The wave-dominated Holocene William River delta, located along the south coast of Lake Athabasca, northern Saskatchewan, is a lobate sand body 9 km long by 8 km wide by 15-22 m thick. Mean lake elevation is 209 m and fluctuates ± 1.5 m (1810-2000). Periodic strong winds, waves, and currents generated in deep water (50-100 m)with long fetches (50-110 km) shape the delta morphology and determine its internal sedimentary structure. Its surface is dominated by multiple arcuate sets of eolian-dune-capped beach ridges separated by peatlands. A one-kilometer-wide arcuate, subaqueous shelf is covered by multiple (up to 19) offshore bars and troughs in water depths to 5.5 m. Farther offshore, a 1 to 7° foreset slope plunges to a depth of 15 to 17 m. Lakeward from the toe of the foreset slope, gently sloping (0.0072 or 7.2 m/km) bottomset beds of thin sand lenses interfinger with lacustrine mud. Luminescence and radiocarbon dates suggest that the rate of delta progradation has declined an order of magnitude from an initial 1.4 m yr-1 (9800 to 7000 cal yr BP) to the present 0.16 m yr-1, because of reduced fluvial sediment influx from a nearby depleting eolian dune field and exponentially larger volumes of sand required to maintain constant rates of linear expansion.

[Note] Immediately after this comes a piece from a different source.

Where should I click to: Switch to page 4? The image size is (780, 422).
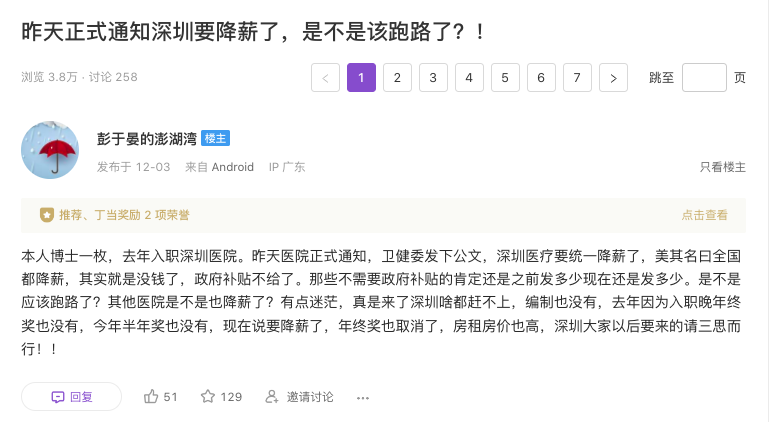[x=469, y=77]
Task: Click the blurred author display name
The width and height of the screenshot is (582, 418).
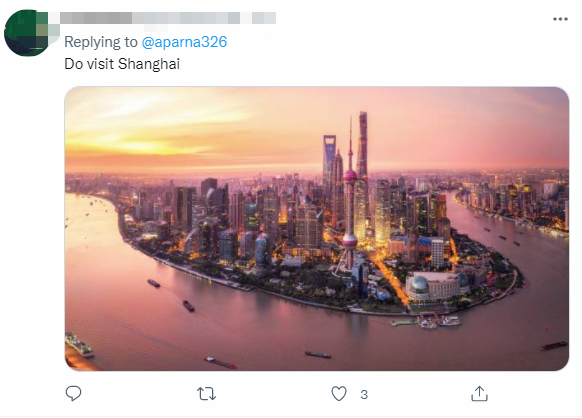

Radar stratigraphic profiles to depths of 15-22 m along depositional dip and strike indicate lakeward-inclined erosional surfaces and lensoid sand bodies. Nested within these lenses are “J-shaped” reflections which represent progradational sequences deposited by annual to decadal storms. Several gently basinward-dipping (< 1°) erosional surfaces between 5 and 14 m deep are interpreted to have formed by severe millennial-frequency storms.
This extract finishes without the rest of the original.